Conclusion

So, while the issue surrounding fair use presents a theological issue, this can be solved by individuals through their faith and works. Also, the elusive definition of fair use given in Section 107 of the Copyright Act of 1976 by the four factors creates incohesive opinions amongst judges as to what is and is not fair use, however, in Leval’s essay “transformativeness” was simply an explication of his interpretation of the meaning of the first factor of the fair use doctrine (Leval). Thus, by adding a definition of it, the revision to the law may add more weight to the first factor. As a result the addition may mistakenly express the idea that the first factor is more important than the other three factors, and would thus tip the balance between copyright and fair use. The definition of “transformativeness” presented is only an extension of the first factor, and through its widely applicable definition, may cause further dissention between judges. However, it is even more likely to do nothing at all, according to Saunders, so there would be no point to amending the law when no positive change would come about.

While specific exemptions appeared to lessen the cost of intellectual property litigation, the statistics did not present a full picture of comparison between the United States and the European countries of Belgium and Spain. The United States is also different from these two countries in its priorities. While Spain and Belgium as well as other European countries spend several years thinking through the making of a product before actually creating it, the United States prioritizes fast production and fast solutions, getting products on the market while the same types of products are still in the developmental stage in the European countries (Ainsworth). If the United States were to use more specific limitations in regards to fair use, the limitations might strangle creativity. Also, there is no way to standardize the interpretation. If it were to attempt such an endeavor, the country’s legislatures would be forced to create hundreds of specific exemptions in order to maintain the same amount of output.
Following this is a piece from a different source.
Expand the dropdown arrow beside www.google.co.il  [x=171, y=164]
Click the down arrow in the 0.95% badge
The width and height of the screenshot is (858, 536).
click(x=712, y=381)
In the courts, while judges may have differing opinions as to the true meaning of fair use, there will always be dissenting opinions between judges. Even on the most seemingly straightforward cases in court have differing opinions as to what is right, what is wrong, and the amount of punishment that is due to violators of the law. The proper course of action in the issue of fair use is to leave the Fair Use Doctrine as it is and allow the courts to decide in each case whether or not the use is fair.